Бансу | страница 48
Вспомнив о тех разноцветных фото, вдруг подумал Чиваркин, что все его, разложенное по двум полкам в казарменной тумбочке, «богатство», его, так сказать, «личный мир» — три пожелтевшие, словно от гепатита, фотографии, на которых запечатлен он пятнадцатилетним с отцом и матерью, а также свитер, кальсоны, запасная гимнастерка, книга «Как закалялась сталь» и кое-что еще по мелочи, вроде ниток и пуговиц, — легко уместится в лежащий сейчас перед ним вещмешок. Больше ничего из своего имущества Вася так и не смог припомнить, как ни напрягался. Даже худой избы, в которой он родился и вырос под Смоленском в деревеньке Броды, вполне возможно, уже не существовало в природе: был вариант, что беспощадно сожжена она прокатившейся в тех местах войной. Следовательно, осталось у коммуниста и капитана одно только казарменное койко-место, которое, стоит ему сгинуть, тотчас займет другой такой же, как и он, «строитель справедливого общества». Но совершенно по этому поводу Вася не расстраивался: такое спартанство его устраивало. Впрочем, иной жизни он и не знал, вот почему и кредо было простым: все, что нужно человеку, должно умещаться в его вещмешке. И если суждено, скажем, Васе погибнуть и кто-нибудь, допустим, присвоит себе тот же его свитер — что же, пусть забирает! Тревожился он совершенно по иному поводу: вдруг исчезнувший Демьянов возьмет да и польстится на обитый рейками сарай, именуемый американским домом, и на самоходный железный ящик с колесами, именуемый автомобилем «фордом». Хотя, несмотря на все Алёшкины выкрутасы, не могло этого быть. Просто не могло!
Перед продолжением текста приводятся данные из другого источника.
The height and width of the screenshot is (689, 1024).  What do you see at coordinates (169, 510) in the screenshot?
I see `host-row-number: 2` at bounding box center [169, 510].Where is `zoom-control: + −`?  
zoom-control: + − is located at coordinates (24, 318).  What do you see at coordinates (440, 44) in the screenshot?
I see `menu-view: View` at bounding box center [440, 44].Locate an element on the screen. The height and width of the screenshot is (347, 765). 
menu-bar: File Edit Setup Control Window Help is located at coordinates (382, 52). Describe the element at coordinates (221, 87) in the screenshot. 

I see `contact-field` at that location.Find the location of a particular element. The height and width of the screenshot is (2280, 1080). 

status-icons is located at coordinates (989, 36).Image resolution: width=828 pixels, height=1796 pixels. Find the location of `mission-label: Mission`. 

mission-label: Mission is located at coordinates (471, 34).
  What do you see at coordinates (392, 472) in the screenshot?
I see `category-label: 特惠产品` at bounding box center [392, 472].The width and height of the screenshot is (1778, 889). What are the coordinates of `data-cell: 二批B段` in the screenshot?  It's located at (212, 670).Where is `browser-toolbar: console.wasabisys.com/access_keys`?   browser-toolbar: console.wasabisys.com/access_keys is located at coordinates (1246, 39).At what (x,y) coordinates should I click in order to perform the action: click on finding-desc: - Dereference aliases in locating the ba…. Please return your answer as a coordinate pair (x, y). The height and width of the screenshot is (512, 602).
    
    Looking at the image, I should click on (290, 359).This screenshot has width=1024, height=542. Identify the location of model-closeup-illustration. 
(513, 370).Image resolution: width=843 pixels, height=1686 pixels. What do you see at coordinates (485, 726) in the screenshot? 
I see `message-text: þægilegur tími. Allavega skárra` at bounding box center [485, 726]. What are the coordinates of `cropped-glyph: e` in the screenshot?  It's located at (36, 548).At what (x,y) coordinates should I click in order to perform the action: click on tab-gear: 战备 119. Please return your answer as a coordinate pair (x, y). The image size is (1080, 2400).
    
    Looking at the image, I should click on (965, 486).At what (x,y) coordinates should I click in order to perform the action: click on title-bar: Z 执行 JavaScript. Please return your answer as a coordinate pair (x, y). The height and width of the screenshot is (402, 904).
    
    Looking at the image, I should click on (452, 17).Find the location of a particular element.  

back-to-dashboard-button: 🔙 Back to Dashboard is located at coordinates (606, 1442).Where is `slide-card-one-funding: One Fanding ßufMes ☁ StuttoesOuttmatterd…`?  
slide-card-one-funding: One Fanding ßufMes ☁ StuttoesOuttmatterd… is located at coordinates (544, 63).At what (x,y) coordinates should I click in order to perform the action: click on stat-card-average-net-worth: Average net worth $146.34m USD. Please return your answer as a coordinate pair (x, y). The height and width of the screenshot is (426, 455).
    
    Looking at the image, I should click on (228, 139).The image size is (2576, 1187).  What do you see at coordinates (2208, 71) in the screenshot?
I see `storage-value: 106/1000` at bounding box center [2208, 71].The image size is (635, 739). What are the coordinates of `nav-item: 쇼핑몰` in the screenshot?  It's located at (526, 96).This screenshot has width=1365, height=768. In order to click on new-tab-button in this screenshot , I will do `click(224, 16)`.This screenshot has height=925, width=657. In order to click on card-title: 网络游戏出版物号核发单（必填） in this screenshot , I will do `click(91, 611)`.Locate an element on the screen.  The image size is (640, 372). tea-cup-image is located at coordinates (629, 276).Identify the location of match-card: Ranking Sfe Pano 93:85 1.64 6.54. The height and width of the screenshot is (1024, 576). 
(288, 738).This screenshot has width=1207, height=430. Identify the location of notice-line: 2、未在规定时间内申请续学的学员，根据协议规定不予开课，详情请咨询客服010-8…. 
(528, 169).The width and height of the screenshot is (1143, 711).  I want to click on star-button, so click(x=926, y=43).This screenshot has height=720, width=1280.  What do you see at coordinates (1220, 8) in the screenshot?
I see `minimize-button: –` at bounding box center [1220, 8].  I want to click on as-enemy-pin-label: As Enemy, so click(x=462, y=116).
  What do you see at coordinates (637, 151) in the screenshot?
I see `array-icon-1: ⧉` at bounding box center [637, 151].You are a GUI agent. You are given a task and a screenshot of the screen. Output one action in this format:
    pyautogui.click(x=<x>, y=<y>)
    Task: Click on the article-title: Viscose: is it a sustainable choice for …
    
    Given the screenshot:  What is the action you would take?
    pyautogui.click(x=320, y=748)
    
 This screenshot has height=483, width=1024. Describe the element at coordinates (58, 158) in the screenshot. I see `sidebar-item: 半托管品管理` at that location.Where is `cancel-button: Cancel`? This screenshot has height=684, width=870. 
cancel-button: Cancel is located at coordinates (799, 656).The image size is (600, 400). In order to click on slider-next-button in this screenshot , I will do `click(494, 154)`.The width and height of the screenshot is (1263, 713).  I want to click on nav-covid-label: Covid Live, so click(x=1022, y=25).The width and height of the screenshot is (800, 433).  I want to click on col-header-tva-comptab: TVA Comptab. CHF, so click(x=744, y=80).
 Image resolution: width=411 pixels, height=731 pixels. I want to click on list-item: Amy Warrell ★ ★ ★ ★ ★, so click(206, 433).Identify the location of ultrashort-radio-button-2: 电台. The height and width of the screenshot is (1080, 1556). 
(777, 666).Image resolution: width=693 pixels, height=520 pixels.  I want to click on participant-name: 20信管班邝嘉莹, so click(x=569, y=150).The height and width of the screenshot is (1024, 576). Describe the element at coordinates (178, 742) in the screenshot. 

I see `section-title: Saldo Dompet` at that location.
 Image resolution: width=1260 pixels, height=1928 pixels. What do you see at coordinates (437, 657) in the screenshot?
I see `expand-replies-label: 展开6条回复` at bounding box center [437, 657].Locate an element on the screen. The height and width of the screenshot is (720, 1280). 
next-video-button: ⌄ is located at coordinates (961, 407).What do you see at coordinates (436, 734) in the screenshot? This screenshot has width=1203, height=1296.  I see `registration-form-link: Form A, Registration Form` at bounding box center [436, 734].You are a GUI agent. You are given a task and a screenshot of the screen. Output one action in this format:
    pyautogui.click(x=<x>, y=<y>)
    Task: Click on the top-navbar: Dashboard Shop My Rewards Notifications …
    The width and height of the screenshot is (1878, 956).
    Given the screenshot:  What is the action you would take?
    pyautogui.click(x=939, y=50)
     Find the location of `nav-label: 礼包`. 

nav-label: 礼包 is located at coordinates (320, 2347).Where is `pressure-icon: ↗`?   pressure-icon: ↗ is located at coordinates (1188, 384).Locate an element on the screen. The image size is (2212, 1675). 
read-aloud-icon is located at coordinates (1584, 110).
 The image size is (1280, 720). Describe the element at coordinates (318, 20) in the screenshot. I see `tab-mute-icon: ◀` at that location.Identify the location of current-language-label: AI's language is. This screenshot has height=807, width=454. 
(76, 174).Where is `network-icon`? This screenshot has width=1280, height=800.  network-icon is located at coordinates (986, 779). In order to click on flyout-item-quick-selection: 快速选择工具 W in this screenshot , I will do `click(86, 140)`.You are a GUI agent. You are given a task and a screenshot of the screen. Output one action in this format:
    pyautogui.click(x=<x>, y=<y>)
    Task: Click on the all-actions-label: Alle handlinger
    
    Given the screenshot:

Вздохнув, Чиваркин присовокупил к выложенному перед собой «богатству» брошенную особистом банку. Осмотрел свой ТТ, выхватил и вновь вставил обойму, с хрустом съел найденную в мешке половинку луковицы, запил ее речной водой, переодел носки, сложил все обратно в сидор и, отвернувшись от шумной реки, начал медленное восхождение на хребет, который поначалу был скрыт густым лесом, а затем, по мере подъема, когда череда сосен и елей заметно поредела, открылся во всем своем мрачном великолепии — кое-где даже блестел на нем снег. И конечно же не подозревал Чиваркин о духе зла, которого как огня боялись местные алеуты, и делянку с растерзанным мертвецом благополучно миновал, ее не заметив, и направлялся теперь, оборванный, взмыленный, по самому короткому, но опасному пути, стремясь перевалить с северной стороны хребта на южную, а там и непременно нагнать непутевого Алёшку Демьянова.